Furth's book is careful to introduce characters to us the first time and to give us clues as to what happened before that got us to the point we are seeing. Jokes about "current events" make the show relatively easy to follow. The reprises before the complete songs and the character driven motifs of Sondheim's score give the musical its cohesion and devastating heart. Unfortunately, because we start out at the lowest point in the story of their lives, we also start out with main characters we dislike, in tension filled moments and appropriately sad music. Despite the bouncy opening number, once the action starts - with the equally catchy "That Frank" - even the catchy numbers are laden with sarcasm, anger and hurt feelings. And there follows a succession of beautiful, but sad and angry, ballads. For most theatre goers, the show in general, and act one in particular find the show not to their liking. A great score (arguably one of Sondheim's finest) isn't enough to overcome unlikable people in an unlikable situation. And until that problem is fixed, no matter how good a production this show gets, Merrily We Roll Along will never be the success it could and should be.
|"It's a Hit!": The "Creative Team" Celebrates|
Wolfe, Miranda, Donnell, Keenan-Bolger, Grupper
And this production is a very, very good one, especially considering that the whole thing is put together in less than two weeks. What started out as semi-staged concerts of troubled musicals has evolved into pretty fully staged shows with lighting, sets, costumes and full staging. In fact, the only thing the really betrays the fact that this is not a full production is the fact that the cast carries around black binders with the script and music in it. And that would even really be noticeable once you got used to it, except that for many scenes, there isn't a single binder in view, while other times, they are brought in, set down and left until the end of the scene. My thought is this: either decide to use them 100% of the time - even if you are pretending - or tell everyone they must be off book period. None of the leads needed them, and quite frankly (no pun intended) if an ensemble member can't remember his/her line in mid number, why are they up there in the first place if everyone else memorized? Oddly, it was chorus members who were the most distracting with them.
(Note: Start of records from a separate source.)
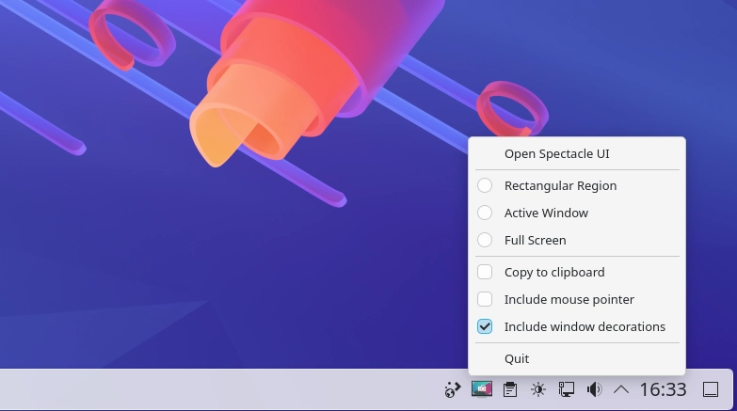The width and height of the screenshot is (737, 411).
Task: Select the Full Screen radio button
Action: point(485,240)
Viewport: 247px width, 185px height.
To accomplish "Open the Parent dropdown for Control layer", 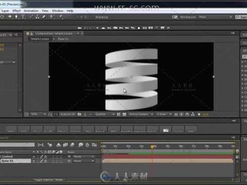I will pyautogui.click(x=83, y=156).
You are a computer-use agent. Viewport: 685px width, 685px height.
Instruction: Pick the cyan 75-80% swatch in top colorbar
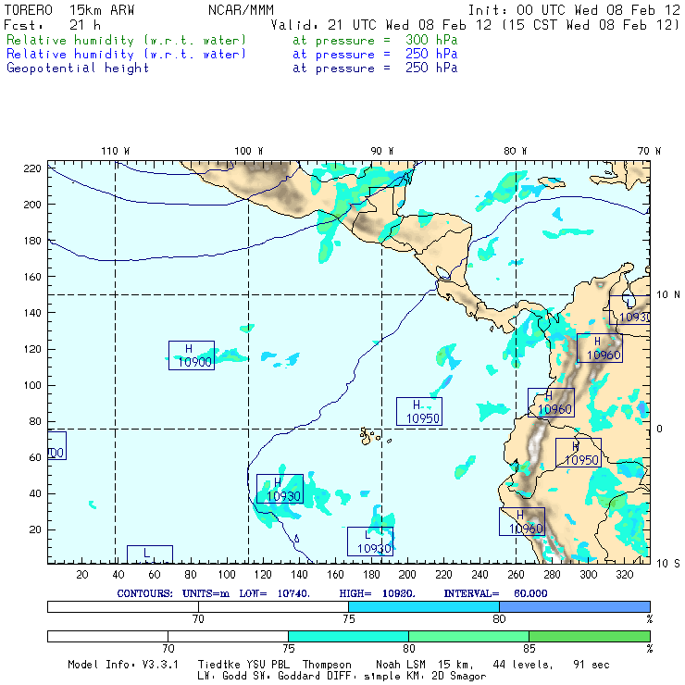point(423,605)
All of the elements are present - Ken Billington's simple light plan helps set the mood and focuses us where we need to look; Ann Hould-Ward's costumes are period perfect and even humorous; Wendall K. Harrington's projections, which set the time and place for us (crucial to the story for those new to it), are also fun in watching the principals' faces superimposed into famous news photos. Only the sound design by Dan Moses Schreier seemed not up to the rest of the production, especially in group scenes.
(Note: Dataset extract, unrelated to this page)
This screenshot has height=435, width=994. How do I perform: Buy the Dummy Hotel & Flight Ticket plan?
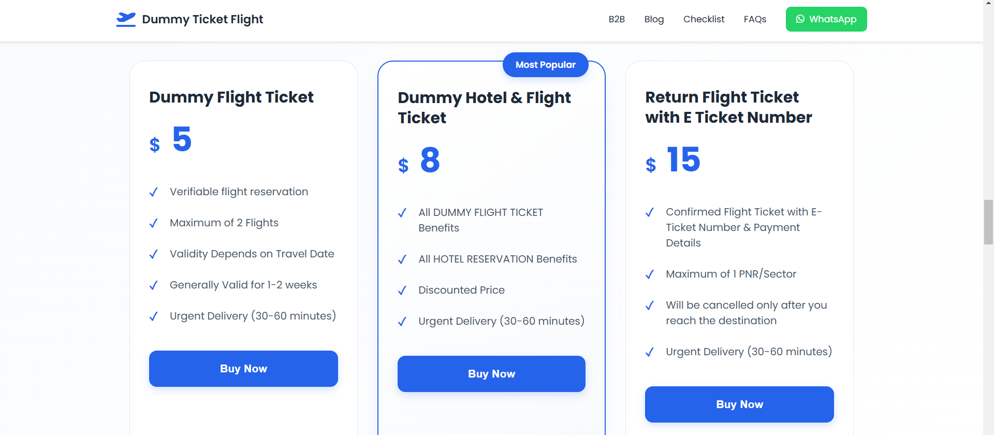tap(491, 374)
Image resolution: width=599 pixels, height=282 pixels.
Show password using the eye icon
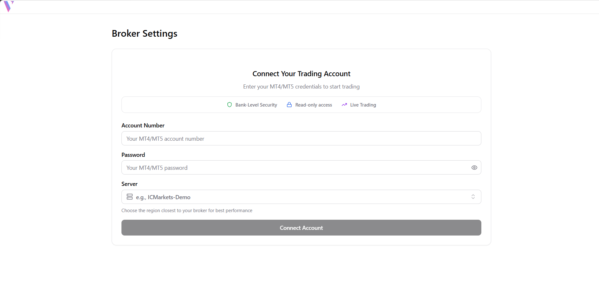[474, 168]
It was glorious as a musical theatre enthusiast to hear a full orchestra play the score -actually 3 pieces larger than the original - and all fine tuned by the great Jonathan Tunick and under the skilled baton of Rob Berman, who has quite an on-the-spot ear for changing tempos or vamping for an actor when necessary.
The ensemble reads like who's who of Broadway - all 20 of them should be famous in their own right. Standouts include Pearl Sun, Andrew Samonsky and Kenita R. Miller, who impress in small but important roles. And young Zachary Unger is sweet and heartbreaking as Franklin, Jr.. Michael X. Martin and Collen Fitzpatrick also do a nice job as Beth's disapproving parents. Finally, the four dancers that surround Gussie during "Musical Husbands" deserve a nod as well - Whit Baldwin, Sean McKnight, Charlie Sutton and Karl Warden.
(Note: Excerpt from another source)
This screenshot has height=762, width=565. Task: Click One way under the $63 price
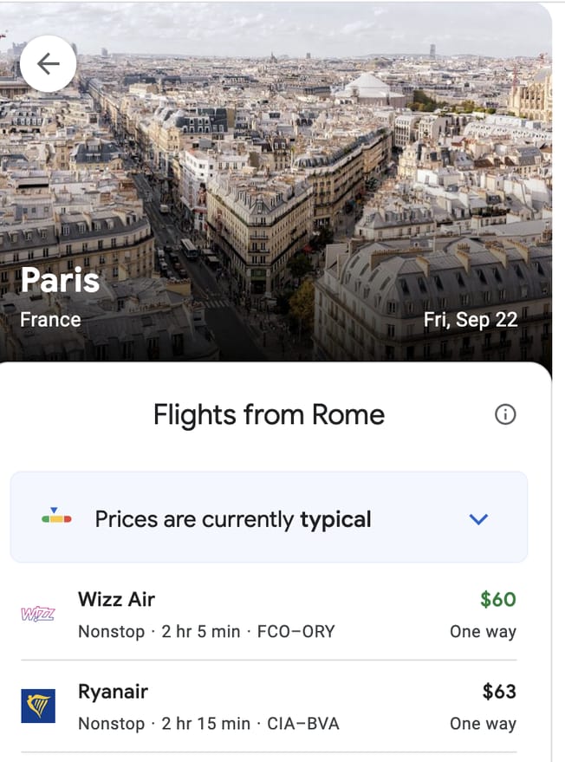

|"Musical Husbands" Starring Gussie Carnegie|
Elizabeth Stanley and Dancers
The six principals alone make this production a must-see. Adam Grupper as the agent and long-suffering husband of star Gussie is terrific - funny, stearn and ultimately (firstly) a tragic reminder of how fast one can fall into poverty in this country. This was my first live run in with Betsy Wolfe and I was very impressed that she really mined every emotion of the role of Beth, who can be seen as a sort of bad guy, but here remains somehow sympathetic. And her rendition of "Not a Day Goes By" is a standout among standouts.
I have seen several productions of this show, and I never realized how dominant a force Gussie can be until seeing this performance by the always marvelous Elizabeth Stanley. She nails the character - you mange to be taken by her even as she takes rotten bitchiness to levels unseen since Bette Davis. She is a whirlwind force of star quality, bombastic personality, and selfishness born from being too long in the shadows. Watching her character go backwards is an amazing study, really. By her last scene, she is unrecognizable from the woman she ends up being. If this were an all out Broadway production, I'd say Audra has some serious competition. Brava, Ms. Stanley.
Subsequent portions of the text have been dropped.